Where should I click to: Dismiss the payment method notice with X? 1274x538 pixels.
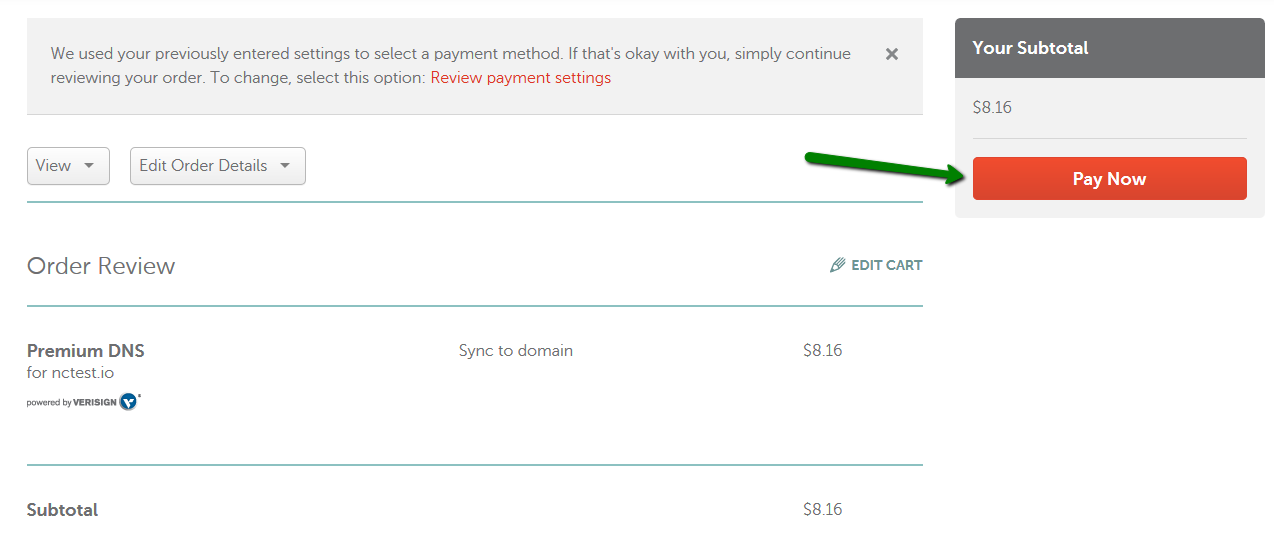pos(892,54)
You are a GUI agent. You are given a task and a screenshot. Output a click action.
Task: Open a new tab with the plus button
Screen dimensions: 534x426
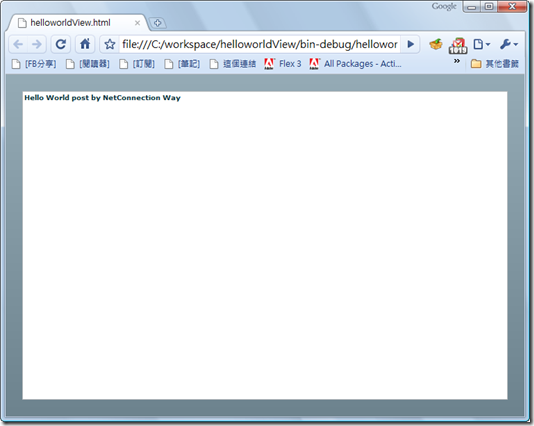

○ ○ ○ ○ ○ ○ ○

▶ **DIRECTIONS**
The reply should contain every line of the material exactly, and no images.

▶ **PROBLEM SOLUTION**
Where should I click to: Dismiss the payment method notice with X? 1274x538 pixels.
pos(892,54)
You are a GUI agent. You are given a task and a screenshot. Output a click action.
Task: Open a new tab with the plus button
Screen dimensions: 534x426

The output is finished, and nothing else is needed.